■ **Available data**
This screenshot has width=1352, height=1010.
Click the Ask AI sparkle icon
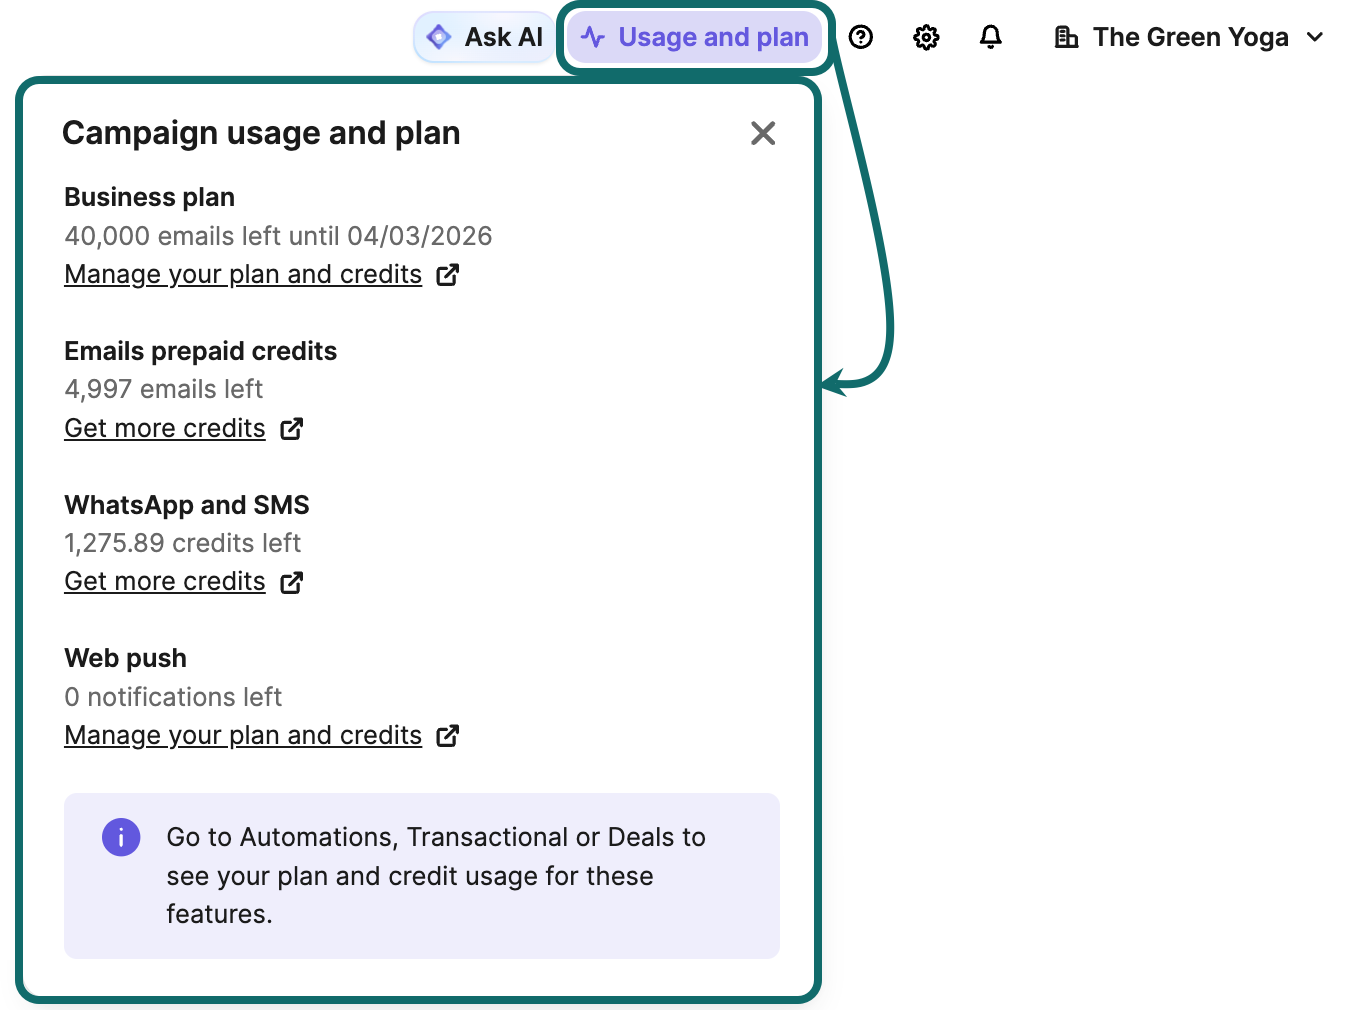(438, 36)
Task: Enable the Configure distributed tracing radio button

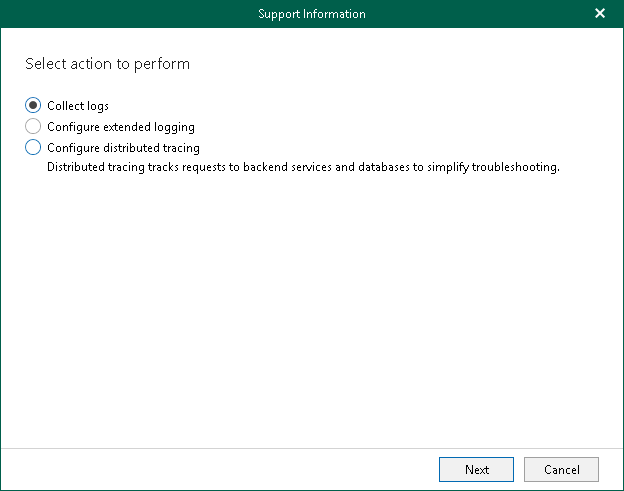Action: pyautogui.click(x=33, y=147)
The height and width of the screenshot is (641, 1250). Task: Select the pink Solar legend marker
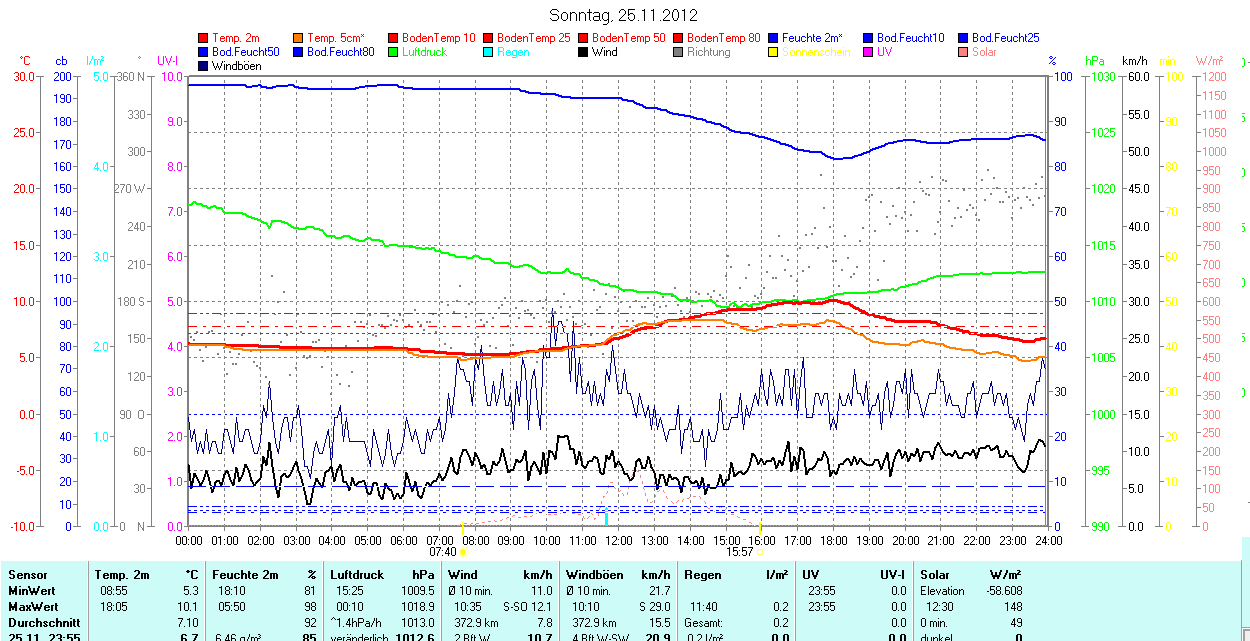(964, 52)
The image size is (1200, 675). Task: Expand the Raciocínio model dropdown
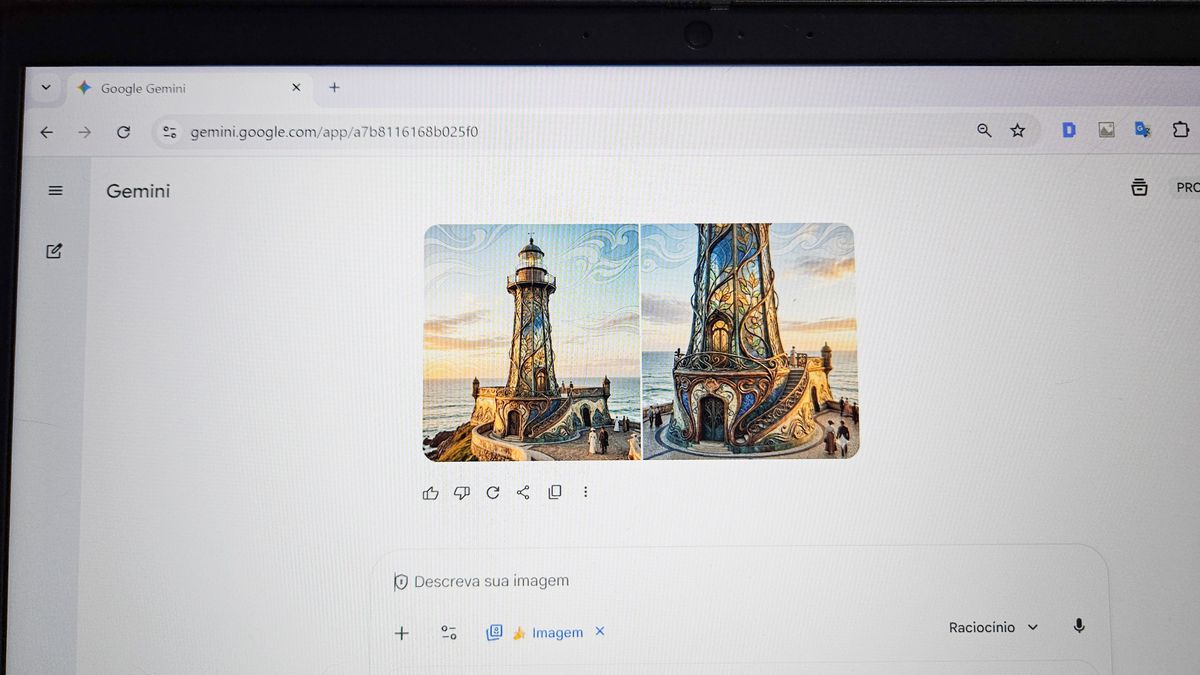click(x=993, y=627)
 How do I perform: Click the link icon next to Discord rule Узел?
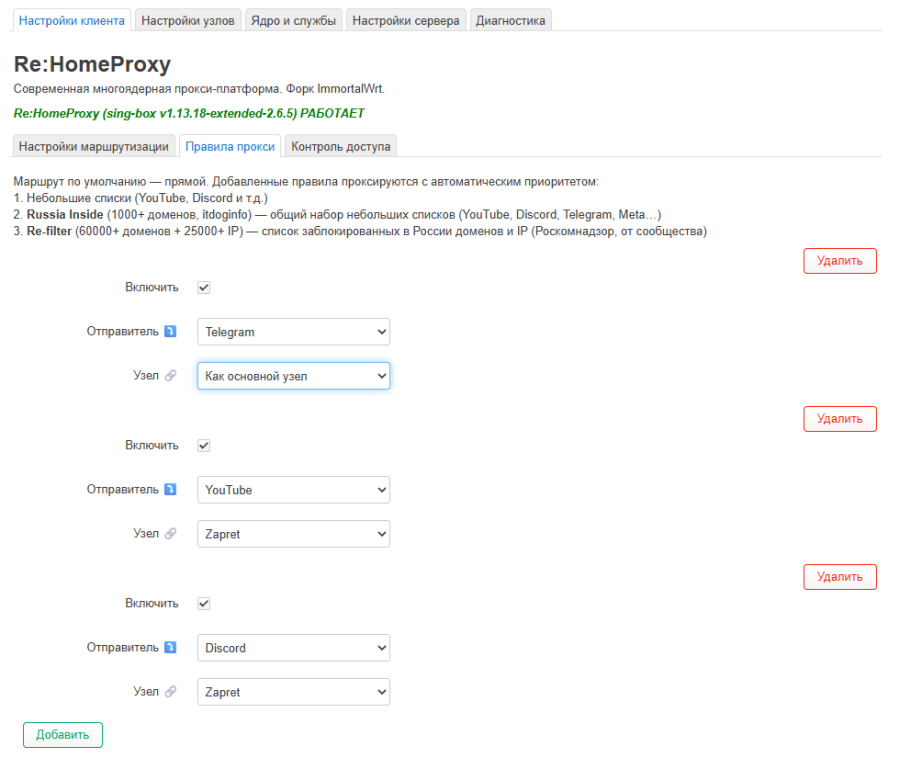click(170, 691)
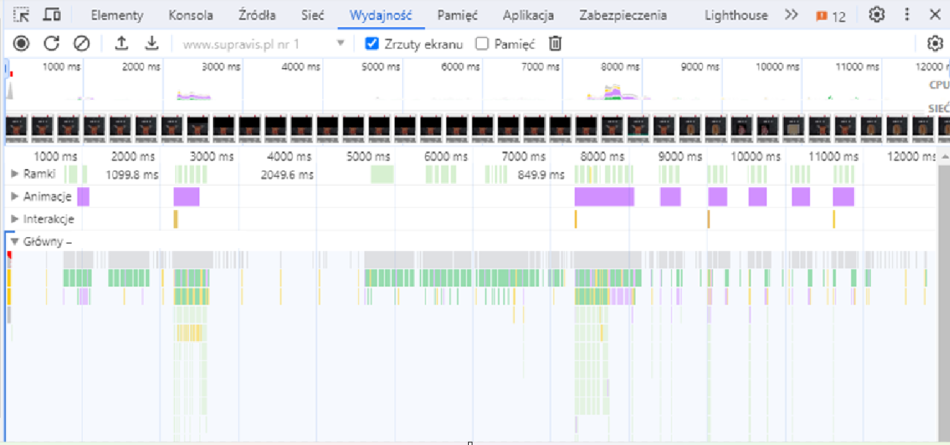Open DevTools settings gear in tab bar

point(877,15)
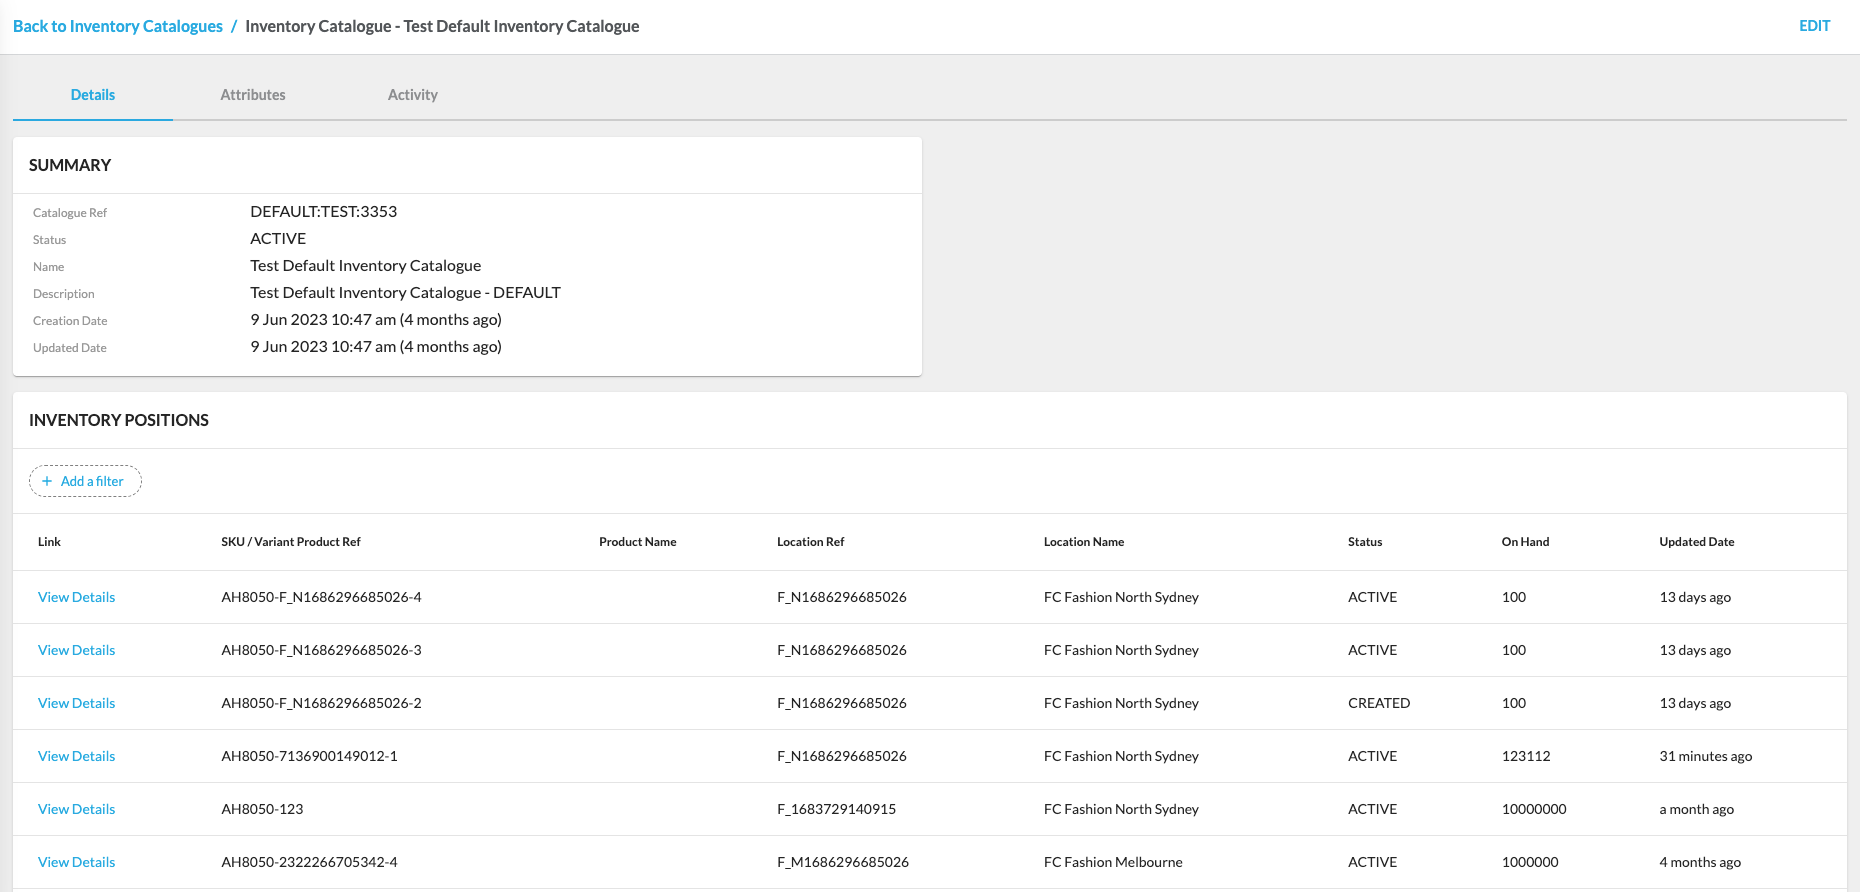The width and height of the screenshot is (1860, 892).
Task: Click the plus icon in Add a filter
Action: 47,481
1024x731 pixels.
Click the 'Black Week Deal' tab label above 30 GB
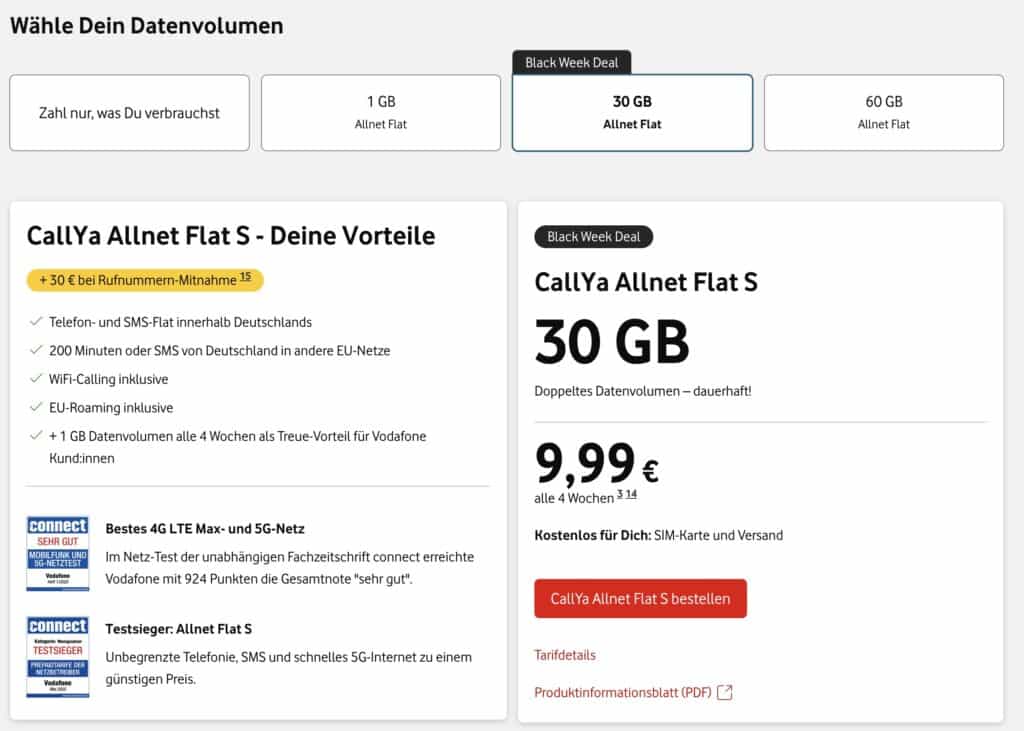[x=572, y=62]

■ **Description of the task**
From the line holding "The image size" down to the final line of the entries above, print every line exactly. Pictures do not go in.

■ **Output of the exercise**
The image size is (1200, 675). Task: Expand the Raciocínio model dropdown
click(x=993, y=627)
 How do I perform: Click the link icon next to Discord rule Узел?
click(170, 691)
Open DevTools settings gear in tab bar

point(877,15)
The width and height of the screenshot is (1860, 892).
Task: Click the plus icon in Add a filter
Action: 47,481
1024x731 pixels.
Click the 'Black Week Deal' tab label above 30 GB
[x=572, y=62]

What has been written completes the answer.